The measure of angle o equals 140 degrees assume that the lines that appear to be tangent are tangent 0 is the center of the circle find the value of x

A.40
B.70
C.220
D.240

3 answers

Since the lines appear to be tangent to the circle at point 0, we know that the radius (line segment connecting the center of the circle to the point of tangency) is perpendicular to the tangent line. Therefore, the angles formed by the radius and tangent line are right angles.

We can draw a diagram with the given information:

[asy]
pair O,A,B;
O=(0,0);
A=(1,0);
B=(0.342,-0.94);
draw(circle(O,1));
draw(O--A--B--cycle);
label("$O$",O,N);
label("$A$",A,E);
label("$B$",B,S);
label("$x$",(O+A)/2,N);
label("$140^\circ$",(0.15,0.05));
[/asy]

Let's label the point of intersection between the tangent lines as point $A$. We can draw in the radius from the center of the circle to point $A$ as shown. Let's label the length of that radius as $x$.

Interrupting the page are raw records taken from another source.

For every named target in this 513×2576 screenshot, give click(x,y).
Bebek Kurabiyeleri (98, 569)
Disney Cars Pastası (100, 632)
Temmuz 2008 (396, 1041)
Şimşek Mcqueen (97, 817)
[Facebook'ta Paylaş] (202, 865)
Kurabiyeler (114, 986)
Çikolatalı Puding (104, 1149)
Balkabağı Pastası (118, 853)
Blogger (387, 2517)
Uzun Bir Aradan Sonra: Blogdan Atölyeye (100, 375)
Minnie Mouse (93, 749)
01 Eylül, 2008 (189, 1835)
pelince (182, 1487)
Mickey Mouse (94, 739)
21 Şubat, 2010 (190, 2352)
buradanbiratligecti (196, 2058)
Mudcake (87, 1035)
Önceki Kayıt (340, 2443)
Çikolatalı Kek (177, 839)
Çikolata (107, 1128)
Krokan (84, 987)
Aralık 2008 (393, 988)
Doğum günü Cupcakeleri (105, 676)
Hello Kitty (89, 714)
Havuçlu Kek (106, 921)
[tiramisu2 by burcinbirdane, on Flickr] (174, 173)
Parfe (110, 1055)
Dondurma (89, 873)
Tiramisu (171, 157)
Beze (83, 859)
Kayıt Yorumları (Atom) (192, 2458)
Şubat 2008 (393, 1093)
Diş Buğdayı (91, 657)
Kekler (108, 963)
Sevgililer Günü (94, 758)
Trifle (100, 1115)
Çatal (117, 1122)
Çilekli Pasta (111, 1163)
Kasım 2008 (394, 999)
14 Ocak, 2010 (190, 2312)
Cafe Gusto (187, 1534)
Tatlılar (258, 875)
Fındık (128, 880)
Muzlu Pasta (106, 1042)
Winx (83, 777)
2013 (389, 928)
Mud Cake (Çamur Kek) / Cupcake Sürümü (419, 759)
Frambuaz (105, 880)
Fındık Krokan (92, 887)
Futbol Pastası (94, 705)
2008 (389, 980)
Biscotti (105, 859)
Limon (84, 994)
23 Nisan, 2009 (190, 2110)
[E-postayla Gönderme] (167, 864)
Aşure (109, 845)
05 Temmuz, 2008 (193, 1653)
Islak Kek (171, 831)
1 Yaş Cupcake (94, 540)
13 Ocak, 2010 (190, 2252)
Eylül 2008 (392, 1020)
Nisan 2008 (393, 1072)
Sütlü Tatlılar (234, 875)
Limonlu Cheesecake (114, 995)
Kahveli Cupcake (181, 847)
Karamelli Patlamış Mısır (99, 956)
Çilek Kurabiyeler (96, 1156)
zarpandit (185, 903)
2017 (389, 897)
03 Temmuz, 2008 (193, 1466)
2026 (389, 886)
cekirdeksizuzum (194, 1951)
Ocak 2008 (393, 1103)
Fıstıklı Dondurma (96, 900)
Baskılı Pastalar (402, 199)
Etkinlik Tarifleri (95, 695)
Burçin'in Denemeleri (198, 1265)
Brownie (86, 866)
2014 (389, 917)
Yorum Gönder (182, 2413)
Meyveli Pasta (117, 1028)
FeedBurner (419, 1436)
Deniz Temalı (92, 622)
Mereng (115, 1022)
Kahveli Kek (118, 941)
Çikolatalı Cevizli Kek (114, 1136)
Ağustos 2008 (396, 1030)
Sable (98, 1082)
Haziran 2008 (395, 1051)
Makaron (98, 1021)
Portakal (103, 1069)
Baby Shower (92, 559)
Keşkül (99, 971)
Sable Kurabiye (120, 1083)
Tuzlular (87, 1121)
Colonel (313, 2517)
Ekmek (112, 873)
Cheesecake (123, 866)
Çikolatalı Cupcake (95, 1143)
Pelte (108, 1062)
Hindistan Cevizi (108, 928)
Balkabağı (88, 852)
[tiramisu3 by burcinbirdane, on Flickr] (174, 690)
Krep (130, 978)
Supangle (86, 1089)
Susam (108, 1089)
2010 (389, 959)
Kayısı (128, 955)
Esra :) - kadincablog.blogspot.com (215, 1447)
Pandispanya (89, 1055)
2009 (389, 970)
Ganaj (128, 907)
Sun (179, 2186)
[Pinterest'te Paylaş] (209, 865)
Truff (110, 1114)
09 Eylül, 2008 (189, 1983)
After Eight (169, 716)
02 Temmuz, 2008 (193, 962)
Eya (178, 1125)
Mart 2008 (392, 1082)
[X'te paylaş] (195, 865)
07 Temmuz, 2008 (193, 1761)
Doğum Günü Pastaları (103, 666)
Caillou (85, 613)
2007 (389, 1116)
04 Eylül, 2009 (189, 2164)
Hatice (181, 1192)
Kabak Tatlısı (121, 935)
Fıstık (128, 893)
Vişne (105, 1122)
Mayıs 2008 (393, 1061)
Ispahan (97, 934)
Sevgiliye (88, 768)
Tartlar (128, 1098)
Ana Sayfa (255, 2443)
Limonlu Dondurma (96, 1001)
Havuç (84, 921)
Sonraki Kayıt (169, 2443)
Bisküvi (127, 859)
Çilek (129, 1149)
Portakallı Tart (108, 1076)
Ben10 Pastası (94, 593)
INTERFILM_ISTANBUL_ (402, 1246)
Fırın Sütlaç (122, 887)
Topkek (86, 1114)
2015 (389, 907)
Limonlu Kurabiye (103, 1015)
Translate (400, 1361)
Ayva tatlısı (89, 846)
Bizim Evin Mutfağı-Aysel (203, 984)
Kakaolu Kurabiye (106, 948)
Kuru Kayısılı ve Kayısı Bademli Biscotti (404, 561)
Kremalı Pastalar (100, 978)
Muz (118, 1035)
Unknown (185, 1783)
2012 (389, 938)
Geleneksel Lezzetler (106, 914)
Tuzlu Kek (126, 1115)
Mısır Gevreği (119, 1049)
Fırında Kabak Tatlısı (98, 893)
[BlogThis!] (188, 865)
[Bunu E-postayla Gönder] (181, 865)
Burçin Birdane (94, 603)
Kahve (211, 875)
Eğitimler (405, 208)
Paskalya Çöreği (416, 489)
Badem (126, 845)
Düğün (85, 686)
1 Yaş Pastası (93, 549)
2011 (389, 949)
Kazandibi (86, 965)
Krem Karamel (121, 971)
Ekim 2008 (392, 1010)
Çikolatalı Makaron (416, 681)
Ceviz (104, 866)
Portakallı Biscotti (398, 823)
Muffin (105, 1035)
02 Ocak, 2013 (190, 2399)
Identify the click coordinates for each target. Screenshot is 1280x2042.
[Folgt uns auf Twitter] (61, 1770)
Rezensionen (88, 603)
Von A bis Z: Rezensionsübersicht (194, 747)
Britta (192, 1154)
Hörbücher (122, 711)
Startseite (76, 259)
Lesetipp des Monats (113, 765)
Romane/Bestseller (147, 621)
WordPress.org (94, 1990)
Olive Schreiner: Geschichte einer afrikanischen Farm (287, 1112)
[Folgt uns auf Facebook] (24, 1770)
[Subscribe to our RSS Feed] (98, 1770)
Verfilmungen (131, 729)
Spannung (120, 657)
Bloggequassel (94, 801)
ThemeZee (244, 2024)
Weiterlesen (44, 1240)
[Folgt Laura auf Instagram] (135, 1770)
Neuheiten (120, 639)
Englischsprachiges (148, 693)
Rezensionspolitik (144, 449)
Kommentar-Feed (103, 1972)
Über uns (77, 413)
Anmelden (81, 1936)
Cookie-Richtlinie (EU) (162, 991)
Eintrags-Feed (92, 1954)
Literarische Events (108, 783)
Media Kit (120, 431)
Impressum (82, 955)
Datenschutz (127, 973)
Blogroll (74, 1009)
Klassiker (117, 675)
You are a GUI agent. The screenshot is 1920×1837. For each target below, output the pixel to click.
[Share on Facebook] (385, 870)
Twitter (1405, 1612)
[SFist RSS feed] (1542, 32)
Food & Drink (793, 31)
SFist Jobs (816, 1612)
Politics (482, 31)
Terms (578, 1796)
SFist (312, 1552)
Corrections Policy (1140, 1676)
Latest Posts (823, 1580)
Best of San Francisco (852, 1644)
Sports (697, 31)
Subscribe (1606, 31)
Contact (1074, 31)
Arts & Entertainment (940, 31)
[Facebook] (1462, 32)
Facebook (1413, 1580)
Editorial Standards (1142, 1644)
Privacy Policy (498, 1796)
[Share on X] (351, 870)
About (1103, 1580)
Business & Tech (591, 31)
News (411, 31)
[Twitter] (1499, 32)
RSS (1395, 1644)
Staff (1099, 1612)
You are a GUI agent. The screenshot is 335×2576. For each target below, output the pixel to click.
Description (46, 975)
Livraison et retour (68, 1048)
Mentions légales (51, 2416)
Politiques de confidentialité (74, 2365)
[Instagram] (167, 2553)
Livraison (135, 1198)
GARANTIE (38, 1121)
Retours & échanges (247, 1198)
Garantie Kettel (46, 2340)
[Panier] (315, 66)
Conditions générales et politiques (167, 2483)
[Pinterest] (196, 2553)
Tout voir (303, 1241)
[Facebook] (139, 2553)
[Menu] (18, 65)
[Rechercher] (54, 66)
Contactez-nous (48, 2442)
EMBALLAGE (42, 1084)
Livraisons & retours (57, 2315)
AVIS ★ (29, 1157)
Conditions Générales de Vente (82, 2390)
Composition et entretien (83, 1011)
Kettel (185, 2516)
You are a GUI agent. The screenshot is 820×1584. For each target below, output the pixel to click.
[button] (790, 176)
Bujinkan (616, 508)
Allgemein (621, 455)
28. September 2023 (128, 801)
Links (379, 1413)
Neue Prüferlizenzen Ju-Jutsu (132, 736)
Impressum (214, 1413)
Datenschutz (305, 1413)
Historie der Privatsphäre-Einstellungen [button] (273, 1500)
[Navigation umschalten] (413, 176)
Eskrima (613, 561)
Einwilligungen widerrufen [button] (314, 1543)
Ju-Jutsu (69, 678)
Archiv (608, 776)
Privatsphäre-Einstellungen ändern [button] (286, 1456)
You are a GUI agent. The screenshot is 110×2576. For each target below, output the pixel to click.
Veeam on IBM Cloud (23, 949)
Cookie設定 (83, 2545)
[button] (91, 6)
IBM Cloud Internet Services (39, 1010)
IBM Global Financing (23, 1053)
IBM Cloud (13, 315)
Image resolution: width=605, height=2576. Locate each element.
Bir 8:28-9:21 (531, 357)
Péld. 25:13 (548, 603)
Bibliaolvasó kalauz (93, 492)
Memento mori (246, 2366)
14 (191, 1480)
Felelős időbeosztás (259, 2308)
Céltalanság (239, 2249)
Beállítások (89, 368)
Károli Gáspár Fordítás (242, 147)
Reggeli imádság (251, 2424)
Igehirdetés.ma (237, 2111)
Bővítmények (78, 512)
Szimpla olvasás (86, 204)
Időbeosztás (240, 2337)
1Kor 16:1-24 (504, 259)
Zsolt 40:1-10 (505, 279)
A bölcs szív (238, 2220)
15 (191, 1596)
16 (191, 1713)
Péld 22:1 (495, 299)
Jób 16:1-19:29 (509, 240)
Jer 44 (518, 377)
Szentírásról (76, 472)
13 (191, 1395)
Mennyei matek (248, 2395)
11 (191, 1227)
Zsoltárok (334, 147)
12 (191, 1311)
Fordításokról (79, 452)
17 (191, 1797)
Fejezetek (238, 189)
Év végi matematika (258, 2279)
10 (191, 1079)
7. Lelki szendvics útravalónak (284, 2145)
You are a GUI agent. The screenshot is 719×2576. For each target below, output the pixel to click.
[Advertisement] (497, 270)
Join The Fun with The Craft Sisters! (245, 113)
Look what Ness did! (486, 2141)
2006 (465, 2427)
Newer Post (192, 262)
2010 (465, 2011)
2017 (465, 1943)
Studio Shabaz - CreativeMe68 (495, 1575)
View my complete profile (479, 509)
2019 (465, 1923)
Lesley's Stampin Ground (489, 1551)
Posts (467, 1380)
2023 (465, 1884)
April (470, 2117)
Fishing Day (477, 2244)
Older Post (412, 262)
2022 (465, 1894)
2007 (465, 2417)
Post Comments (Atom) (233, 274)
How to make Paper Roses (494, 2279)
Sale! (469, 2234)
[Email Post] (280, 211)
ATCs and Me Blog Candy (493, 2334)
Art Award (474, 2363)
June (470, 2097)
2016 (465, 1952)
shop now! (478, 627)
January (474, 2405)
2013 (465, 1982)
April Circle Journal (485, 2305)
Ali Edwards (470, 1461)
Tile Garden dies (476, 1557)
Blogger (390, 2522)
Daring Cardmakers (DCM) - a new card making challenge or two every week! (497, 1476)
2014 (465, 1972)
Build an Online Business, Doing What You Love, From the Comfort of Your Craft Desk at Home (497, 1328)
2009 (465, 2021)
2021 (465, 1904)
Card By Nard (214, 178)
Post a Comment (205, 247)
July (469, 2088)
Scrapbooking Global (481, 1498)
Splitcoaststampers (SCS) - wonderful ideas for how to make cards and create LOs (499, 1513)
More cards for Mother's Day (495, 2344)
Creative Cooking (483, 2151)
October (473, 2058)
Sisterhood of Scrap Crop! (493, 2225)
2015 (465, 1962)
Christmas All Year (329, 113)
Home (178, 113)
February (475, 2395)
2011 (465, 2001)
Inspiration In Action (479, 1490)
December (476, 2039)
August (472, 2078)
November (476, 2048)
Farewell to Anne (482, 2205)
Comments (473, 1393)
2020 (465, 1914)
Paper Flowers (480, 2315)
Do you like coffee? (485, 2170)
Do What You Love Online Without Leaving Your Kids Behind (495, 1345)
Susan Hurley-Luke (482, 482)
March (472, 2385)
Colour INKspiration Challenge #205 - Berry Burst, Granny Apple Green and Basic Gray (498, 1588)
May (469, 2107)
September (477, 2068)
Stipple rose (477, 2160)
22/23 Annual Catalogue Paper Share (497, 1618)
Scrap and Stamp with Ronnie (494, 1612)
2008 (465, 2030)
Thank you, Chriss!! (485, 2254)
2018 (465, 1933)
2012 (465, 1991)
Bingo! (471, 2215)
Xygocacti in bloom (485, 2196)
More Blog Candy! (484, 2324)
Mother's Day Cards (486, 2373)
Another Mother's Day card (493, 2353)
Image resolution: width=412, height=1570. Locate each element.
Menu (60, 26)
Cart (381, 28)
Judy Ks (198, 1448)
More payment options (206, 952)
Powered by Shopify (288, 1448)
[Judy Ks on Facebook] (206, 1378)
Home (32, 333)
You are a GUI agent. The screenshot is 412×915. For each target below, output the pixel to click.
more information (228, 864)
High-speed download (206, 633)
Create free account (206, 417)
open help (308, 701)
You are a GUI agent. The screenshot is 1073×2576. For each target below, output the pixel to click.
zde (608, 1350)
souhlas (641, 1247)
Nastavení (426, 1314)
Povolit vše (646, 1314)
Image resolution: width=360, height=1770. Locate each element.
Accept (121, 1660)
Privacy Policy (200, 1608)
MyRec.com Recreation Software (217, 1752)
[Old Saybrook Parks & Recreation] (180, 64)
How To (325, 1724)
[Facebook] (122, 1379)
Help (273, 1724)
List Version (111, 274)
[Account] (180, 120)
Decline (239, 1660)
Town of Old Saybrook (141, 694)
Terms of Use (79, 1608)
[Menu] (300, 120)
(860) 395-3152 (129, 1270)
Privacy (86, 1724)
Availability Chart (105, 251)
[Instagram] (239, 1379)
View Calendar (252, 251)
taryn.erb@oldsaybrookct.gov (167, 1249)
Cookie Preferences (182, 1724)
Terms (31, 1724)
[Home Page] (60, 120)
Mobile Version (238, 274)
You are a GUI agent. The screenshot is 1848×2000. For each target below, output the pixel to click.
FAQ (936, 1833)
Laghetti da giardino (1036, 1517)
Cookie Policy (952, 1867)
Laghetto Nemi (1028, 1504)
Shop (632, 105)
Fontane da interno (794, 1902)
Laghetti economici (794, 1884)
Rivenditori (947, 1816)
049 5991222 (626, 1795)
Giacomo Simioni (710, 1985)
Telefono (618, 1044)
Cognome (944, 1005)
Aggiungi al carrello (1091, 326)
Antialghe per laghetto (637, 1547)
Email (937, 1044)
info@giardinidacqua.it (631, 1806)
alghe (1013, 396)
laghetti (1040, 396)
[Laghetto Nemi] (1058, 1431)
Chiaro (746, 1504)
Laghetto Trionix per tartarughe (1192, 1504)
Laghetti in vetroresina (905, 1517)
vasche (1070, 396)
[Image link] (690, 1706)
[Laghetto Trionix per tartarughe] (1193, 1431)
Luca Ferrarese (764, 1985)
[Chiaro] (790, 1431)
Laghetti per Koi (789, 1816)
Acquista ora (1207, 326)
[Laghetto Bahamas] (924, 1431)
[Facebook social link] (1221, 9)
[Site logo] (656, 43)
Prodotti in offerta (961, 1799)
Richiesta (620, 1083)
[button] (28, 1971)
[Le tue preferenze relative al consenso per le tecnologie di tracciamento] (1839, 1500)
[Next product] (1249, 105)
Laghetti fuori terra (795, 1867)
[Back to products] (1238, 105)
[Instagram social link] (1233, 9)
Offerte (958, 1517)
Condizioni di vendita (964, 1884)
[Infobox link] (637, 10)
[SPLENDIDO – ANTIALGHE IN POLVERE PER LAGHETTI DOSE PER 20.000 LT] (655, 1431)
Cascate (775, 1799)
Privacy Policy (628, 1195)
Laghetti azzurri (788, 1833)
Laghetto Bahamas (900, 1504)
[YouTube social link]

Since angle $OAB$ is perpendicular to $AB$, we know that it measures $90^\circ$. We also know that angle $OAB$ is part of an isosceles triangle (since the radius is the same length on both sides), so angle $OBA$ also measures $90^\circ$.

Therefore, we can see that angle $OAB$ + angle $OBA$ + angle $O$ = $360^\circ$, or:

$90^\circ + 90^\circ + 140^\circ + x = 360^\circ$

Simplifying:

$320^\circ + x = 360^\circ$

$x = 40$

Therefore, the value of $x$ is $\boxed{\textbf{(A) }40}$
what?!?
O is the center of the circle.
No tangent line can pass through the center!
I apologize for my mistake. If the tangent lines do not pass through the center of the circle, we cannot find the value of $x$ with the given information and diagram.